目前对ADRB3基因的研究主要集中在人类(Homo sapiens)。人类ADRB3基因编码的蛋白质序列第64号位点存在1个Trp64Arg突变,而Trp64Arg突变可降低脂肪分解酶的活性,进而减少脂肪分解(Umekawa et al.,1999)。还发现Trp64Arg的多态性还与肥胖、2-型糖尿病、高血压等病症有密切关系(Shihara et al.,1999;Ringel et al.,2000)。绵羊育种实践中发现,不同气候条件下,不同绵羊类群具有不同的耐寒性,其ADRB3基因型也有所不同(杨果,2008)。因此,通过研究动物ADRB3基因的多态性进而阐述突变位点对机体产热性能的可能遗传学基础。
对绵羊ADRB3基因的研究已有报道。绵羊ADRB3基因部分内含子区域有较丰富的多态性(Luo et al.,2008;武建亮等,2010),且其多态性与绵羊的初生重、生长率、屠宰重和耐寒性相关(Byunet al.,2008;Forrest et al.,2003)。Forrest等(2007)发现新西兰绵羊ADRB3基因多态性与羊毛平均纤维强度、产量和羔羊死亡率相关。
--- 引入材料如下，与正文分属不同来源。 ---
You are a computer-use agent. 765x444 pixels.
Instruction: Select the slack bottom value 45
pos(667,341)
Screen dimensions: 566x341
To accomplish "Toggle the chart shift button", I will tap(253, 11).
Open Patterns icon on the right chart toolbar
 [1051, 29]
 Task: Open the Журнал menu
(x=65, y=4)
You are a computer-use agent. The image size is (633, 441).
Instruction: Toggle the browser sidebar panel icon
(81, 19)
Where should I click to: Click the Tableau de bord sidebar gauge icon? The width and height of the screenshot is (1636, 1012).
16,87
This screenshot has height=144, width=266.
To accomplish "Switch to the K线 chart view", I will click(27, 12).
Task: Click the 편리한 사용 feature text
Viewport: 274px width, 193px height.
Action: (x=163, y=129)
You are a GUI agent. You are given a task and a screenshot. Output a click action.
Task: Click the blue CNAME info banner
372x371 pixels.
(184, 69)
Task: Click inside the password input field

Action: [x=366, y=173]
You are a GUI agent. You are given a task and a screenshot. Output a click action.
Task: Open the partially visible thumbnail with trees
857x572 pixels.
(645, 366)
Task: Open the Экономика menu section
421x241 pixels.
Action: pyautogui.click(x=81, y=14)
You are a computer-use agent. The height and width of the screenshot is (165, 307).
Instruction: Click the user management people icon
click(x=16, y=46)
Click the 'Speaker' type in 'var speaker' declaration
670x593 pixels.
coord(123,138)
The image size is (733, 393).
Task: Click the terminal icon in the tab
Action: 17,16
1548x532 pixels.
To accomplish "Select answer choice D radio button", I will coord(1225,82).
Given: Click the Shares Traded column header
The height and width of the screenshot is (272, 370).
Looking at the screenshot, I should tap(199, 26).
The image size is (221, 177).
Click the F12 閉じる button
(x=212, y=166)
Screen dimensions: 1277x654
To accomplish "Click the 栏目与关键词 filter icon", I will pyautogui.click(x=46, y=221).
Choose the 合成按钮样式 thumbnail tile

Horrell等(2009)发现新西兰罗姆尼羊ADRB3基因多态性与其初生重具有显著相关性(P<0.05),与断奶前生长速度有极显著相关性(P<0.01)。
目前ADRB3基因已成为绵羊生长性状的候选基因而被国内外广泛研究,并在分子遗传育种标记方面加以应用。绵羊生长速度相关基因分子选种技术主要利用PCR-SSCP技术对 待测绵羊的ADRB3基因第2内含子进行多态性分析,然后根据检测结果确定携带不同等位基因的绵羊生长速度的强弱,从而判断是否可以留作种用。
发明内容
本发明的目的在于避免现有技术的不足之处而提供一种甘肃高山细毛羊生长速度相关性基因ADRB3 PCR-SSCP检测试剂盒。以解决快速、敏感性高、成本低,用于甘肃高山细毛羊生长速度相关基因分子选种技术。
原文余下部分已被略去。